Acclamato dalla critica mondiale, Carol è il melodramma firmato nel 2015 da Todd Haynes che sviscera la relazione tormentata tra Carol (Cate Blanchett) e Therese (Rooney Mara). La delicatezza sfrontata con cui il film racconta questo amore e la colonna sonora malinconica ed emotiva sostengono l’anima del film, tra conflitti e commozioni che culmineranno in un finale intimo e potente. E il centro attorno a cui ruota questa dinamica è costituito corpi delle due donne, scavati da primissimi piani carichi di una disinibita carica erotica, che ora illuminano, ora rabbuiano il loro rapporto.

Un approccio stilistico estremamente contemporaneo e attuale, che viene completato dalle due protagoniste: l’omosessualità non è mai considerata una componente essenziale del film, ma una semplice caratteristica variabile che non rende in alcun modo “diversa” questa storia d’amore. L’amore stesso, la cura dell’altro, il sacrificio per l’altro e la paura dell’abbandono sono infatti i nuclei tematici del racconto, universali e inclusivi. In questo senso Carol segna un passaggio chiave nel cinema di genere romantico, e Todd Haynes l’ha capito benissimo: Carol restituisce tutta l’autenticità e la bruttezza – per dirla alla Eco – del sentimento tra due essere umani. Lo stereotipo non viene annullato o confutato, semplicemente non viene proprio considerato.

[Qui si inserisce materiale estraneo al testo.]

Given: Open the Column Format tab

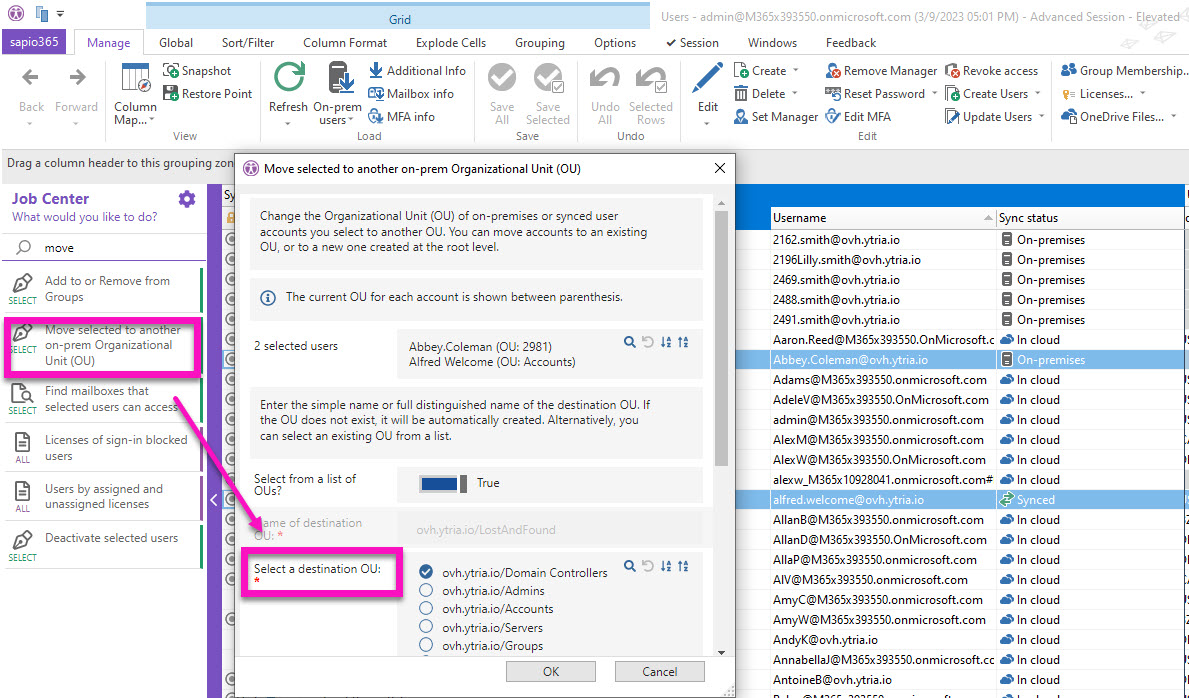Looking at the screenshot, I should [345, 43].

Carol racconta un amore singolarmente diverso, proprio perché figlio di tutti gli altri, e fa del sentimento tra Carol e Therese una delle tante sfumature dello stesso colore. Non c’è etichetta, non c’è contrassegno, non c’è, appunto, stereotipo, ci sono soltanto i due cardini di cui parlava Cechov: un racconto ha sempre due poli, lui e lei; o lei e lei, o lui e lui; poco importa.